²¹(the brithday surprise)

52 6 31
                                    

sabah erkenden kalkmış duşa girmiştim, çıktığımda jisung hâlâ uyuyordu. gülümsemiştim dudağına bir buse kondurduktan sonra giyinmek için dolabı açtım. bugün en güzel kıyafetlerimi giymem gerekiyordu çünkü sincabımın doğum günüydü. seçtiğim siyah dar pantolumun üstüne salaş bir beyaz gömlek tercih ettim şuan normal olacaktım, asıl akşama güzel olmam gerekiyordu. saçlarımı yaptıktan sonra bir kaç takımı taktıktan sonra aşağı bizimkilerin yanına indim, günaydınlaştıktan sonra yaptığım planı anlatmaya başladım.

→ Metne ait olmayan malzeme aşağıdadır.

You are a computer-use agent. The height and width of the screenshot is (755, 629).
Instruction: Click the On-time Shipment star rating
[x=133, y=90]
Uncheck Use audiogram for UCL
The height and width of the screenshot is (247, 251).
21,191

"bakın şimdi hyunjin seungmin ben mekanı ayarlamaya gidicez size güveniyorum, sizde jisunga çaktırmicaksınız çakarsa bende size çalarım neyse benim dediğim saatte attığım konuma gelin"

herkes başıyla onaylamıştı

"ama minho hyung dediğin plan olacak mı sence hm"

"benim adım lee minhoysa olur jeongin"

çok iddialı konuşuyordum evet ama ya cidden jisung çakarsa? tüm emeklerim boşa gidecekti.  bunları düşünürsem başıma gelir diye zar zor bırakmıştım düşünmeyi, hyunjinle seungmini alıp çıktık. aklımda bir mekan vardı deniz kenarında güzel bir restoran vardı ama bu deniz kenarı artık klasik olmuştu. fakat inatla bizimkiler deniz kenarında yap diyordu aklıma güzel bir fikir gelmişti, bizimkilere sunmak için aynadan onlara baktım.

"ya aslında deniz kenarına güzel bir yer hazırlasak böyle led ışıklar hatta ışık hiç olmasın ay ışığı vursun bizimkilerde biz çıkıyoruz deseler sonra jisungu arayıp bir konum atsalar jisung oraya gitse o sıra bizimkiler kaçırıp getirse jisungu"

seungmin ve hyunjin aniden bana bakmıştı. biliyorum mantıklı adamım"

"kanka sen çok fazla film izliyorsun"

"hyung cidden olmaz amına çocuk kalp krizi geçirir be"

"off abi deniz kenarı cidden klasik oldu ama amına koyayım"

"SANA JISUNG O YERLERI SEVER DIYORUZ DIMI NE YARRAĞINA ANLAMAMAK IÇIN INAT EDIYON YARRAKSIZ AMSIZ ORANGUTAN"

seungmini fazla sinir etmiştim sanırsam, ama hanji o yerleri seviyorsa öyle yaparız o zaman.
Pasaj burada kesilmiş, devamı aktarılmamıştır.